Agent AI: Surveying the Horizons of Multimodal Interaction

Zane Durante,Qiuyuan Huang,Naoki Wake,Ran Gong,Jae Sung Park,Bidipta Sarkar,Rohan Taori,Yusuke Noda,Demetri Terzopoulos,Yejin Choi,Katsushi Ikeuchi,Hoi Vo,Li Fei-Fei,Jianfeng Gao

Multi-modal AI systems will likely become a ubiquitous presence in our everyday lives. A promising approach to making these systems more interactive is to embody them as agents within physical and virtual environments. At present, systems leverage existing foundation models as the basic building blocks for the creation of embodied agents. Embedding agents within such environments facilitates the ability of models to process and interpret visual and contextual data, which is critical for the creation of more sophisticated and context-aware AI systems. For example, a system that can perceive user actions, human behavior, environmental objects, audio expressions, and the collective sentiment of a scene can be used to inform and direct agent responses within the given environment. To accelerate research on agent-based multimodal intelligence, we define "Agent AI" as a class of interactive systems that can perceive visual stimuli, language inputs, and other environmentally-grounded data, and can produce meaningful embodied action with infinite agent. In particular, we explore systems that aim to improve agents based on next-embodied action prediction by incorporating external knowledge, multi-sensory inputs, and human feedback. We argue that by developing agentic AI systems in grounded environments, one can also mitigate the hallucinations of large foundation models and their tendency to generate environmentally incorrect outputs. The emerging field of Agent AI subsumes the broader embodied and agentic aspects of multimodal interactions. Beyond agents acting and interacting in the physical world, we envision a future where people can easily create any virtual reality or simulated scene and interact with agents embodied within the virtual environment.

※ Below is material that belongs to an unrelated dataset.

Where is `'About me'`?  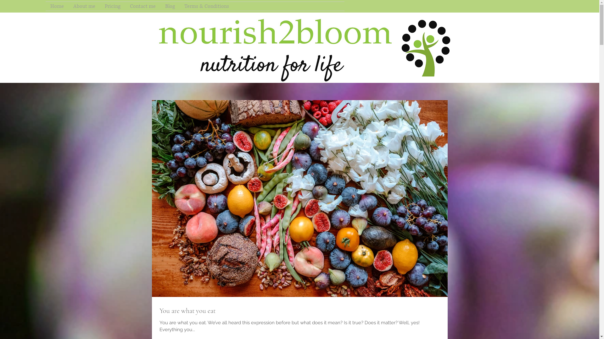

翻译：多模态人工智能系统将很可能在我们的日常生活中无处不在。使这些系统更具交互性的一种有前景的方法是将它们具身化为物理和虚拟环境中的智能体。目前，系统利用现有的基础模型作为构建具身智能体的基本模块。将智能体嵌入此类环境有助于模型处理和解释视觉及情境数据的能力，这对构建更复杂、更具情境感知能力的AI系统至关重要。例如，能够感知用户动作、人类行为、环境物体、音频表达以及场景整体情感的系统，可用于指导智能体在特定环境中的响应。为加速基于智能体的多模态智能研究，我们将"Agent AI"定义为一类交互式系统，它能够感知视觉刺激、语言输入及其他环境基础数据，并可通过无限智能体生成有意义的具身动作。具体而言，我们探索通过整合外部知识、多感官输入和人类反馈来改进基于下一具身动作预测的智能体系统。我们论证，通过在具身化环境中开发智能体AI系统，可以缓解大型基础模型的幻觉现象及其生成环境不一致输出的倾向。新兴的Agent AI领域涵盖了多模态交互中更广泛的具身与智能体方面。除了在物理世界中行动与交互的智能体，我们展望未来人们可轻松创建任意虚拟现实或模拟场景，并与嵌入虚拟环境中的智能体进行交互。